» **Problem requirements**: Reproduce all of the entries below, substituting "symbol" for each occurrence of "icon" and leaving everything else unchanged.

_ _ _ _ _ _ _

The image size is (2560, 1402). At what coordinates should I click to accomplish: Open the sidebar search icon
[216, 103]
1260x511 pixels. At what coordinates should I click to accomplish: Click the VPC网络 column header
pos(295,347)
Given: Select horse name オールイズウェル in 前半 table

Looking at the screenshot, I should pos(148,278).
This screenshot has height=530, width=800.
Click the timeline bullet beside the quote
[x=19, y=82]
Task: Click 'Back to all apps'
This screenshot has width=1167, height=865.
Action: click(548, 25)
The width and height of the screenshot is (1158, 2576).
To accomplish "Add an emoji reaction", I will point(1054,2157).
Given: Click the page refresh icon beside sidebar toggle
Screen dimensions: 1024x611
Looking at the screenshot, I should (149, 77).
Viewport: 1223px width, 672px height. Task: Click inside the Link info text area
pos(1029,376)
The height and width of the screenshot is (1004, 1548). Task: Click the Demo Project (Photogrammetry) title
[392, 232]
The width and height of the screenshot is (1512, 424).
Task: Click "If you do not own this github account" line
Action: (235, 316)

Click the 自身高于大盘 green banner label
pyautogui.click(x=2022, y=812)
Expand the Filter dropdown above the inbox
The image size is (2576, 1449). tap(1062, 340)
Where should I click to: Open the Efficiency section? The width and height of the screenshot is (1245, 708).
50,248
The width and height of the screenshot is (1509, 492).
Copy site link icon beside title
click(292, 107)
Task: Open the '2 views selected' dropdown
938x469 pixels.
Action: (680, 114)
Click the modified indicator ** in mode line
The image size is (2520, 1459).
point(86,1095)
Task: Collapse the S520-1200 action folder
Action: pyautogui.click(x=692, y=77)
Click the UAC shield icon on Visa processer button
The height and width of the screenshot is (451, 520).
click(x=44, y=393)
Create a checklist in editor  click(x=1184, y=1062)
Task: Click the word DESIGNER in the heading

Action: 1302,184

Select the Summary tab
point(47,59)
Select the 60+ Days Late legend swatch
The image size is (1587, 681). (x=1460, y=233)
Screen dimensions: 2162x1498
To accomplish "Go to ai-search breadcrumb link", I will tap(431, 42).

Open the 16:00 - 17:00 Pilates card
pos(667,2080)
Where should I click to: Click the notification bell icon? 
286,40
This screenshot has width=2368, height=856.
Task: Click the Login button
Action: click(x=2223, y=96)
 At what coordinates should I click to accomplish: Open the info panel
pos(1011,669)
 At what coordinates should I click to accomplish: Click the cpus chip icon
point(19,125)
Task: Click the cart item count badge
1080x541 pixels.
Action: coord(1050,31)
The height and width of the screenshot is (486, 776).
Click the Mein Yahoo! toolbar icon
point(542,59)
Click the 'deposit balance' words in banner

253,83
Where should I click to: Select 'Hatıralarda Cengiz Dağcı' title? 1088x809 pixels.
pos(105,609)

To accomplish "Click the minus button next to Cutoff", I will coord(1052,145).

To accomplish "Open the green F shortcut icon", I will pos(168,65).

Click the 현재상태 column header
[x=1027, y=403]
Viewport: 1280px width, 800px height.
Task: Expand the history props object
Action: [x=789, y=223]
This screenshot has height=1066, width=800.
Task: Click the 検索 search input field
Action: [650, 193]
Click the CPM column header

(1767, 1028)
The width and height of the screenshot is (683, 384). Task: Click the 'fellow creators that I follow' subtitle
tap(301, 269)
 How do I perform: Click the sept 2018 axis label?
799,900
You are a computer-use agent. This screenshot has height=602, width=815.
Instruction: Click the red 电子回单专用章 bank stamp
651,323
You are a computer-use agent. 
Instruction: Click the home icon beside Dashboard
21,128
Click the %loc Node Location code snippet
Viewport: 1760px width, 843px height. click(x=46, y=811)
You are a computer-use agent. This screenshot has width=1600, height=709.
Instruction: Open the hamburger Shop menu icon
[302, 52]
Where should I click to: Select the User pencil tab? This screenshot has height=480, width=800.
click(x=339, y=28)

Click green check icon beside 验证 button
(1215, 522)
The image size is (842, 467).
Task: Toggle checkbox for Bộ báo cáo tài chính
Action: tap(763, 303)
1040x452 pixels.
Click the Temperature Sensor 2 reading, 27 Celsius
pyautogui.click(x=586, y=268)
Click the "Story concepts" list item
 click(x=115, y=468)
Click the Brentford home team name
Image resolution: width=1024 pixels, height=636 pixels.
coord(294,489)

_ _ _ _ _ _ _

» **Reply**:
The image size is (2560, 1402). At what coordinates should I click to accomplish: Open the sidebar search symbol
[216, 103]
1260x511 pixels. At what coordinates should I click to accomplish: Click the VPC网络 column header
pos(295,347)
Given: Select horse name オールイズウェル in 前半 table

Looking at the screenshot, I should pos(148,278).
This screenshot has height=530, width=800.
Click the timeline bullet beside the quote
[x=19, y=82]
Task: Click 'Back to all apps'
This screenshot has width=1167, height=865.
Action: click(548, 25)
The width and height of the screenshot is (1158, 2576).
To accomplish "Add an emoji reaction", I will point(1054,2157).
Given: Click the page refresh symbol beside sidebar toggle
Screen dimensions: 1024x611
Looking at the screenshot, I should (149, 77).
Viewport: 1223px width, 672px height. Task: Click inside the Link info text area
pos(1029,376)
The height and width of the screenshot is (1004, 1548). Task: Click the Demo Project (Photogrammetry) title
[392, 232]
The width and height of the screenshot is (1512, 424).
Task: Click "If you do not own this github account" line
Action: (235, 316)

Click the 自身高于大盘 green banner label
pyautogui.click(x=2022, y=812)
Expand the Filter dropdown above the inbox
The image size is (2576, 1449). tap(1062, 340)
Where should I click to: Open the Efficiency section? The width and height of the screenshot is (1245, 708).
50,248
The width and height of the screenshot is (1509, 492).
Copy site link symbol beside title
click(292, 107)
Task: Open the '2 views selected' dropdown
938x469 pixels.
Action: (680, 114)
Click the modified indicator ** in mode line
The image size is (2520, 1459).
point(86,1095)
Task: Collapse the S520-1200 action folder
Action: pyautogui.click(x=692, y=77)
Click the UAC shield symbol on Visa processer button
The height and width of the screenshot is (451, 520).
click(x=44, y=393)
Create a checklist in editor  click(x=1184, y=1062)
Task: Click the word DESIGNER in the heading

Action: 1302,184

Select the Summary tab
point(47,59)
Select the 60+ Days Late legend swatch
The image size is (1587, 681). (x=1460, y=233)
Screen dimensions: 2162x1498
To accomplish "Go to ai-search breadcrumb link", I will tap(431, 42).

Open the 16:00 - 17:00 Pilates card
pos(667,2080)
Where should I click to: Click the notification bell symbol? 
286,40
This screenshot has width=2368, height=856.
Task: Click the Login button
Action: click(x=2223, y=96)
 At what coordinates should I click to accomplish: Open the info panel
pos(1011,669)
 At what coordinates should I click to accomplish: Click the cpus chip symbol
point(19,125)
Task: Click the cart item count badge
1080x541 pixels.
Action: coord(1050,31)
The height and width of the screenshot is (486, 776).
Click the Mein Yahoo! toolbar symbol
point(542,59)
Click the 'deposit balance' words in banner

253,83
Where should I click to: Select 'Hatıralarda Cengiz Dağcı' title? 1088x809 pixels.
pos(105,609)

To accomplish "Click the minus button next to Cutoff", I will coord(1052,145).

To accomplish "Open the green F shortcut symbol", I will pos(168,65).

Click the 현재상태 column header
[x=1027, y=403]
Viewport: 1280px width, 800px height.
Task: Expand the history props object
Action: [x=789, y=223]
This screenshot has height=1066, width=800.
Task: Click the 検索 search input field
Action: [650, 193]
Click the CPM column header

(1767, 1028)
The width and height of the screenshot is (683, 384). Task: Click the 'fellow creators that I follow' subtitle
tap(301, 269)
 How do I perform: Click the sept 2018 axis label?
799,900
You are a computer-use agent. This screenshot has height=602, width=815.
Instruction: Click the red 电子回单专用章 bank stamp
651,323
You are a computer-use agent. 
Instruction: Click the home symbol beside Dashboard
21,128
Click the %loc Node Location code snippet
Viewport: 1760px width, 843px height. click(x=46, y=811)
You are a computer-use agent. This screenshot has width=1600, height=709.
Instruction: Open the hamburger Shop menu symbol
[302, 52]
Where should I click to: Select the User pencil tab? This screenshot has height=480, width=800.
click(x=339, y=28)

Click green check symbol beside 验证 button
(1215, 522)
The image size is (842, 467).
Task: Toggle checkbox for Bộ báo cáo tài chính
Action: tap(763, 303)
1040x452 pixels.
Click the Temperature Sensor 2 reading, 27 Celsius
pyautogui.click(x=586, y=268)
Click the "Story concepts" list item
 click(x=115, y=468)
Click the Brentford home team name
Image resolution: width=1024 pixels, height=636 pixels.
coord(294,489)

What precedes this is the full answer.